** START OF Records for this task **
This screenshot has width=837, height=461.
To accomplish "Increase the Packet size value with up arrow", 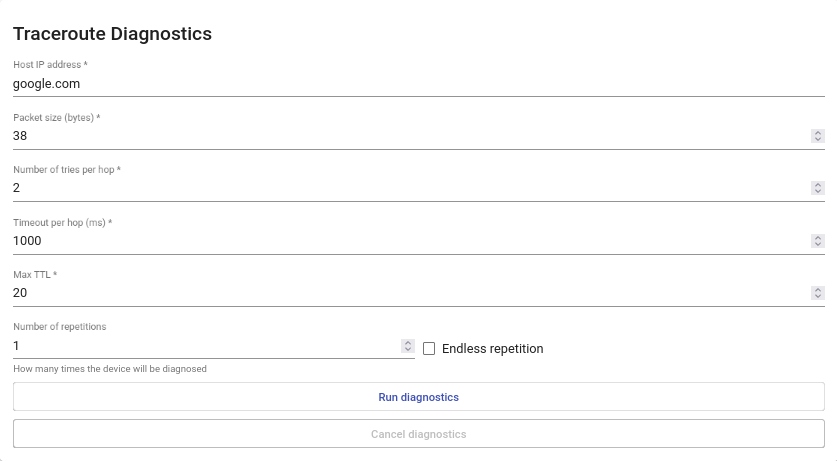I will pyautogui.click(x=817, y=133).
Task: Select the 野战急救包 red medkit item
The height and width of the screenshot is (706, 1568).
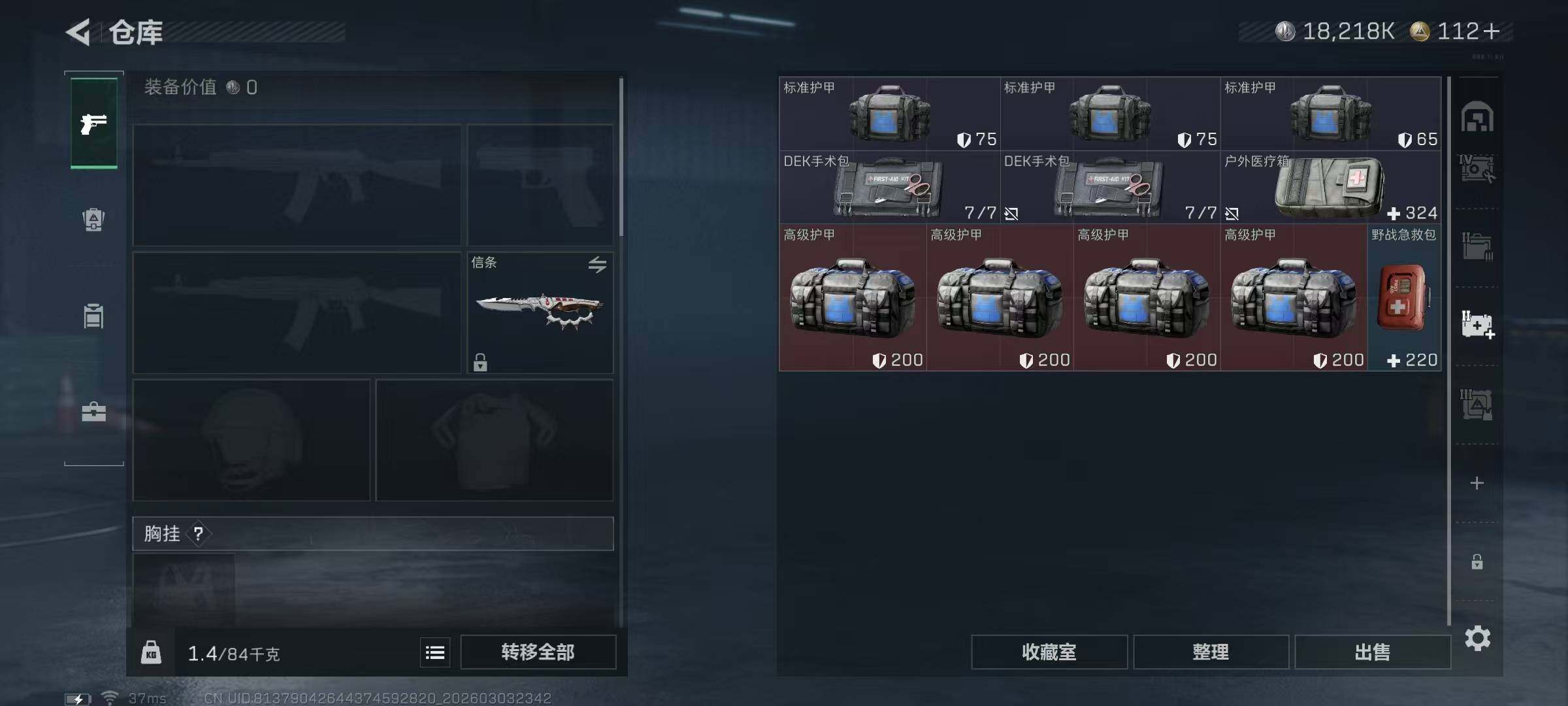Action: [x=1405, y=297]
** END OF Records for this task **
** START OF Records for this task **
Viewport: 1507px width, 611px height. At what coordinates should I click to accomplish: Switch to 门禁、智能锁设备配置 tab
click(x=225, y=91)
** END OF Records for this task **
** START OF Records for this task **
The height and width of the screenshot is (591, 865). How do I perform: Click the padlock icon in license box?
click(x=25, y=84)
** END OF Records for this task **
Task details
Please identify each row above that contains the word "width", and copy those rows out in full.

Task answer
This screenshot has width=837, height=461.
The height and width of the screenshot is (706, 1568).
Viewport: 1507px width, 611px height. At what coordinates should I click to accomplish: Switch to 门禁、智能锁设备配置 tab
The height and width of the screenshot is (591, 865). How do I perform: Click the padlock icon in license box?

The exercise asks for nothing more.